12/02/2007

Violência e Infância



Estive uns dois dias perplexo com as notícias do assassinato brutal do menino João Hélio. Queria escrever alguma coisa sobre isso mas não conseguia. Afinal, como explicar uma morte tão cruel como esta? Parece mesmo não ter explicação. Aí tentei lembrar minha infância e as coisas mais cruéis que presenciei na minha época de criança. Lembrei que gostava de assisitr filmes de terror com assassinatos com "requintes de crueldade", como se costuma dizer: degolas, esquartejamento, tortura, facadas, tiros, venenos, asfixia, enforcamentos etc. Assisti todos ou quase todos das décadas de 1970 e 1980, época em que os filmes de terror viraram febre: Sexta-feira 13 (e suas intermináveis sequências), Halloween (e suas sequências), Colheita Maldita, Re-animator, A morte do demônio, Carrie, Massacre da serra-elétrica, A hora do pesadelo, A volta dos mortos-vivos, A noite dos mortos-vivos, Poltergeist, O portão, A maldição dos mortos-vivos, Coração Satânico, O Exorcista, Pavor na cidade dos zumbis, e por aí vai. Todos repletos de banhos de sangue e com os ingredientes indispensáveis ao gênero: mortes.
O que me atraía nesses filmes é que a violência contida neles era a caricaturização de algo distante da nossa realidade.

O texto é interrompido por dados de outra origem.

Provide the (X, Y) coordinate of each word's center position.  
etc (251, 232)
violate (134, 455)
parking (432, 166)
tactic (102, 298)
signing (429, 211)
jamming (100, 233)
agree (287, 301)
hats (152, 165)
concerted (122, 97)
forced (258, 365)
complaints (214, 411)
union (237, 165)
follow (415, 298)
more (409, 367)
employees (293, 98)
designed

Quero dizer que gostava dos filmes de terror (e eu preferia os de assassinatos do que os de monstros e fenômenos sobrenaturais) porque eles eram uma ficção no meu universo infanto-juvenil. Era a apresentação de uma coisa que no fundo eu achava que não era real. Eu sabia que era um filme e, de alguma maneira inconsciente, não admitia que a ficção do filme se misturasse à minha realidade, ou a de ninguém. O filme era o espaço das pirações, dos impossíveis, das invenções, do lúdico. Já a realidade era o lugar dos estudos, dos deveres de casa, das provas e dos horários marcados. O máximo que as imagens e símbolos dos filmes de terror passavam para minha realidade era nas brincadeiras, mas nada que colocasse em risco a vida alheia. Gostava de ser alguns dos personagens (Freddy e Jason, por exemplo) e de cantar as musiquinhas dos filmes (principalmente a de Halloween). A violência dos filmes de terror me fascinava.
Lembrando esses episódios dos meus 13 aos 16 anos de idade e toda violência contida nos filmes de terror, percebi que nada se compara ao que aconteceu com o menino João Hélio. Simplesmente porque o que aconteceu com o menino não é filme, mas real. Não se pode voltar a fita (como se fazia na época dos vídeocassetes) para rever os detalhes da cena. Não foi uma cena, foi um assassinato de verdade. E isso é mesmo chocante, apavorante e cruel. Esta violência que parece romper o limite infantil entre ficção e realidade, e a prova disso é que nossas crianças hoje já se preocupam com a violência (veja imagem acima), talvez seja a causa da redução das produções de filmes de terror a partir dos anos 1990. O que nos divertia nas produções das décadas de 1970 e 80 era que as cenas representadas na tela "não existiam" na nossa realidade. Estávamos mais distantes dessa violência. Mas na medida em que a violência passa a fazer parte do nosso cotidiano, o que nos divertirá? Será que aquela infância inocente, em detrimento da infância vivida nos dias de hoje, não explica também, em alguma medida, a onda retrô em que vivemos? Parece que queremos de volta o estilo de vida que tínhamos antes, e que perdemos. Viva os filmes inocentes, as animaões, os romances...! Viva a infância! Chega de violência!
Aproveito para indicar um filme inocente e cativante sobre acreditar no potencial de alguém ainda na infância, e sobre a diferença que isso faz na vida de uma criança, e para quem gosta do ritmo mais lento e romântico do cinema europeu. O nome do filme é "A voz do coração" (Les choristes). Vale a pena!